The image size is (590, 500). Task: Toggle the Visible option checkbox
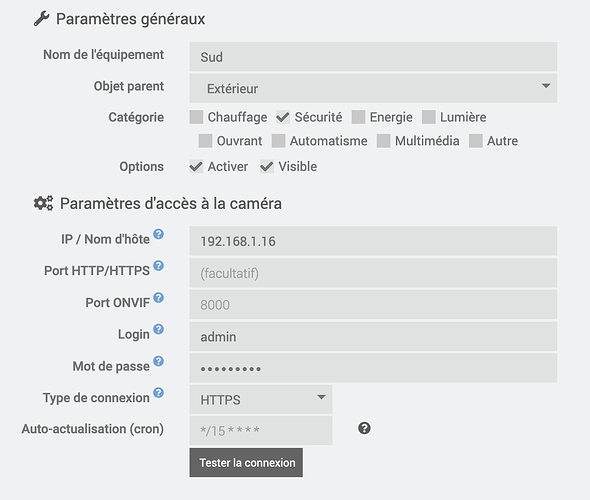coord(267,166)
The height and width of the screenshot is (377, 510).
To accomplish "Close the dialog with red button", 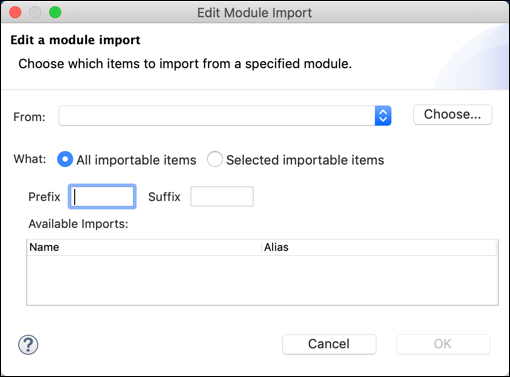I will tap(15, 12).

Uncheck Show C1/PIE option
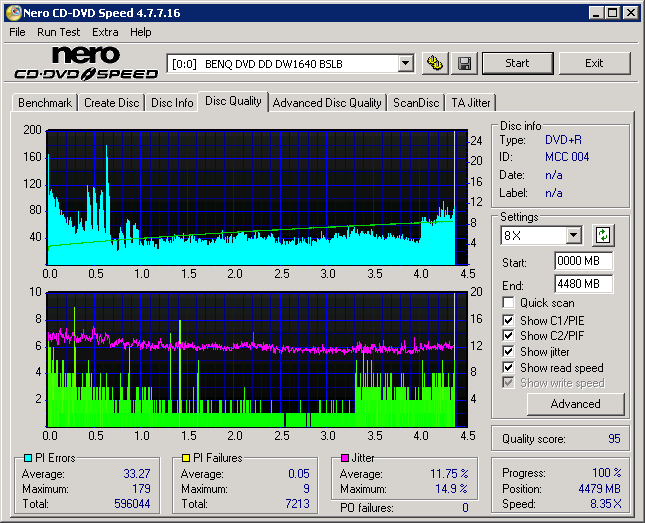509,320
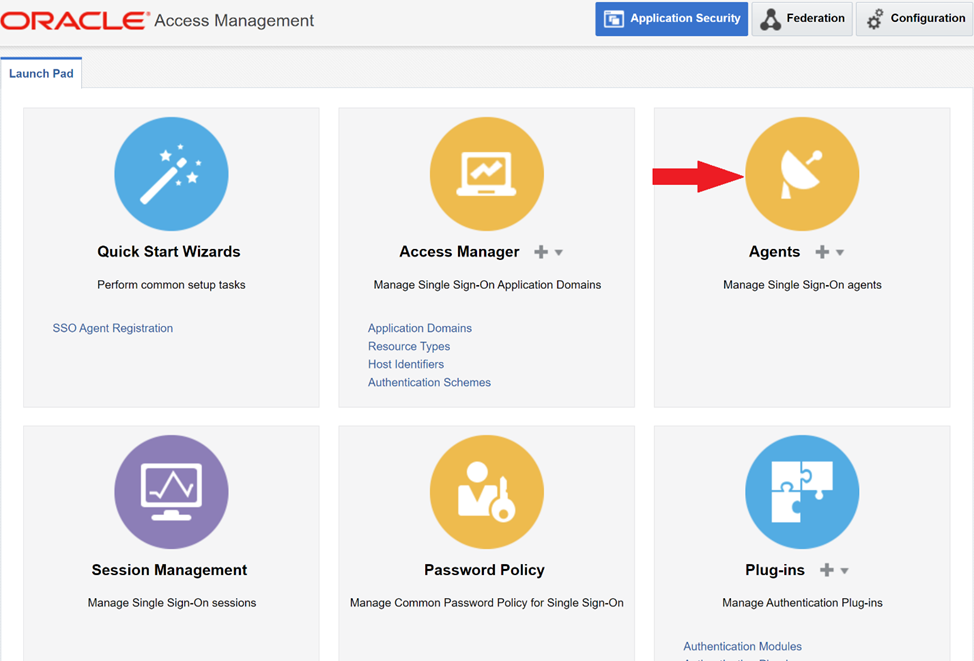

○ ○ ○ ○ ○

_Exercise brief_: State how many lines of the data above contain the word "option", and reply with that number only.

_Output of the exercise_: 2